A startling new discovery was made completely by accident that could possibly change everything that we know about black holes, physics and space. Scientists, for the first time, have observed a black hole, regurgitating or spewing out parts of a star that it had previously devoured.

Black hole caught for the first time "burping out" remnants of a star it devoured.

In 2018, astronomers spotted the bright flare of a star being shredded by a black hole called the AT2018hyz. The AT2018hyz is a black hole that is about 20 million times more massive than our Sun and is 665 million lightyears away. Nearly three years later, the black hole showed massive signs of activity, in which it spewed out unidentified materials back into space, almost as if it was burping out the remnants of the star that it had devoured.

The observation was first published in The Astrophysical Journal. Yvette Cendes of the Harvard-Smithsonian Center for Astrophysics, one of the co-authors of the paper which reported the phenomenon. “This caught us completely by surprise—no one has ever seen anything like this before,” said Cendes in an interview.

The way a black hole consumes a star is that it shreds the star with its powerful gravitational forces. This is called a TDE or tidal disruption event.

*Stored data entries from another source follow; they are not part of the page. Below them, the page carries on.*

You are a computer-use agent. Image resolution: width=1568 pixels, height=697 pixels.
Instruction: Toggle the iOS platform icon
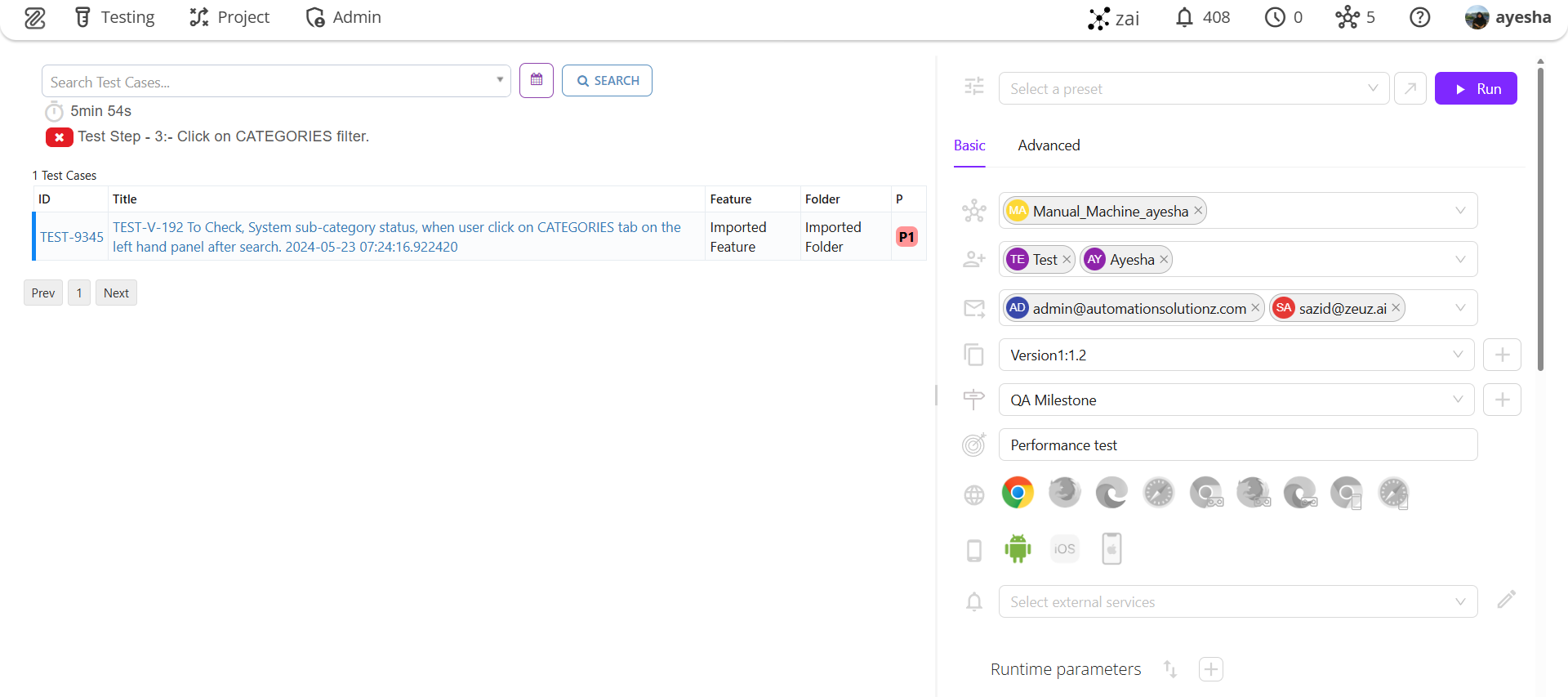tap(1064, 548)
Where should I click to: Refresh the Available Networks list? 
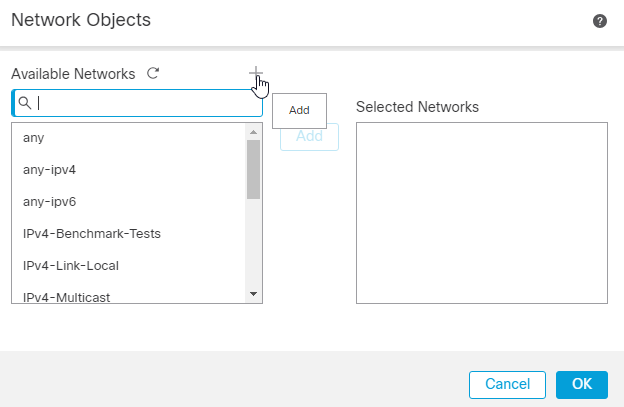click(153, 73)
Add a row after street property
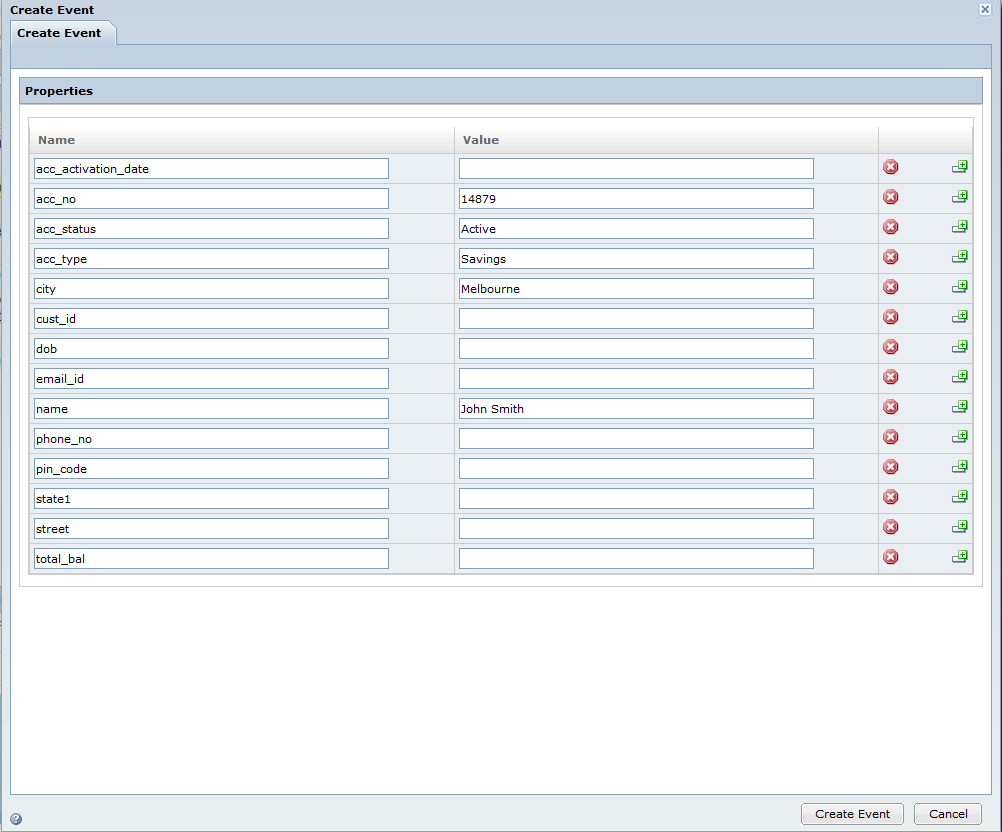 pyautogui.click(x=959, y=527)
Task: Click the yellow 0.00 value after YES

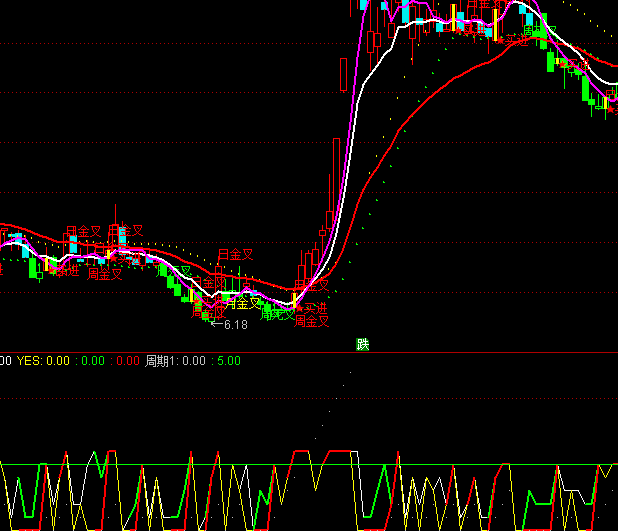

It is a popular misconception that black holes behave like cosmic vacuum cleaners, ravenously sucking up any matter in their surroundings. In reality, only stuff that passes beyond the event horizon, including light, is swallowed up and can’t escape, although black holes are also messy eaters. That means that part of an object’s matter is actually ejected out in a powerful jet.

In a TDE part of the star’s original mass is ejected violently outward. This, in turn, can form a rotating ring of matter (aka an accretion disk) around the black hole that emits powerful X-rays and visible light. The jets are one way astronomers can indirectly infer the presence of a black hole. Those outflow emissions typically occur soon after the TDE.

When AT2018hyz was first discovered, radio telescopes didn’t pick up any signatures of an outflow emission of material within the first few months. According to Cendes, that’s true of some 80 per cent of TDEs, so astronomers moved on, preferring to use precious telescope time for more potentially interesting objects. But last June, Cendes and her group decided to check back in on several TDEs over the last few years that hadn’t shown any emission previously, using radio data from the Very Large Array (VLA). This time, they observed that AT2018hyz was lighting up the skies again.